┌─ Listed records
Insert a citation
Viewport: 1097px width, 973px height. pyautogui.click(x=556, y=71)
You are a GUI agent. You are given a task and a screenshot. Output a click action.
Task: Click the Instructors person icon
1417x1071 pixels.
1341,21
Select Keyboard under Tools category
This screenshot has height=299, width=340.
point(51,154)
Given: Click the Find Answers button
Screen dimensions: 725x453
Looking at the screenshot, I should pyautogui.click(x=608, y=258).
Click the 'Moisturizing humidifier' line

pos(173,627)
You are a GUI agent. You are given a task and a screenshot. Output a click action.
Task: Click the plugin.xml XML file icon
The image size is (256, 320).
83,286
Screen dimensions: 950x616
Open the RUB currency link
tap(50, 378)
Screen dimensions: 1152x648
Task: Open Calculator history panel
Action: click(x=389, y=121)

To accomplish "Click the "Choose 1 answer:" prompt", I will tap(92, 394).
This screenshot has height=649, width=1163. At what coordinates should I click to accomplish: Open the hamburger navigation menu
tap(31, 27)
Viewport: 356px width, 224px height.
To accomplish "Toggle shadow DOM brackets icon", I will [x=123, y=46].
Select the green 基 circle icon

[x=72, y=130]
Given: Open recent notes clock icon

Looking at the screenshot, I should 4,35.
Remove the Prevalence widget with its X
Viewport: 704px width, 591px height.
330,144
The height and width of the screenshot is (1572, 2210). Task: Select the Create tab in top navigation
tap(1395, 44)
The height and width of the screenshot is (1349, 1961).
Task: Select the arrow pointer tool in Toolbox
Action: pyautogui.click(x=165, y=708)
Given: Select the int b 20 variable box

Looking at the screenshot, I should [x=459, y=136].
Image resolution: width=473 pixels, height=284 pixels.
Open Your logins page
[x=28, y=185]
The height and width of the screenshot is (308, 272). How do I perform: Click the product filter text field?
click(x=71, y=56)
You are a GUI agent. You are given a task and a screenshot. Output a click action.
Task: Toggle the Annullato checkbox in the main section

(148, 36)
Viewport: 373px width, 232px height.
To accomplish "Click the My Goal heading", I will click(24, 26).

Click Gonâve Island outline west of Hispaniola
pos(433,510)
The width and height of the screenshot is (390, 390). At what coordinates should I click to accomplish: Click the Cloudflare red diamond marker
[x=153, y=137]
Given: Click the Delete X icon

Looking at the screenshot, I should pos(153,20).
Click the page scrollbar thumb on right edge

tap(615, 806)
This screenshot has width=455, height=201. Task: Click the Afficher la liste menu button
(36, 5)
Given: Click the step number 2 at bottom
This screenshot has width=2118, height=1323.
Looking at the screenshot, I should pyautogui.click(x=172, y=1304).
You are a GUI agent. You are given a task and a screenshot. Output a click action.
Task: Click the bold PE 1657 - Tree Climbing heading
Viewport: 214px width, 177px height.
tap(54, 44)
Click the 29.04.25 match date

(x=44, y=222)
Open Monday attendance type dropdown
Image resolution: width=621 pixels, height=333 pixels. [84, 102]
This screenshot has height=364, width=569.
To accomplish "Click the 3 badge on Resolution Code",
└─
Work to be completed. Copy out the items word for word, beginning at the line that contains "This screenshot has width=455, height=201." and continuing through the end of the items.

Written answer.
This screenshot has width=455, height=201. Task: Click the Afficher la liste menu button
(36, 5)
Given: Click the step number 2 at bottom
This screenshot has width=2118, height=1323.
Looking at the screenshot, I should pyautogui.click(x=172, y=1304).
You are a GUI agent. You are given a task and a screenshot. Output a click action.
Task: Click the bold PE 1657 - Tree Climbing heading
Viewport: 214px width, 177px height.
tap(54, 44)
Click the 29.04.25 match date

(x=44, y=222)
Open Monday attendance type dropdown
Image resolution: width=621 pixels, height=333 pixels. [84, 102]
This screenshot has height=364, width=569.
To accomplish "Click the 3 badge on Resolution Code",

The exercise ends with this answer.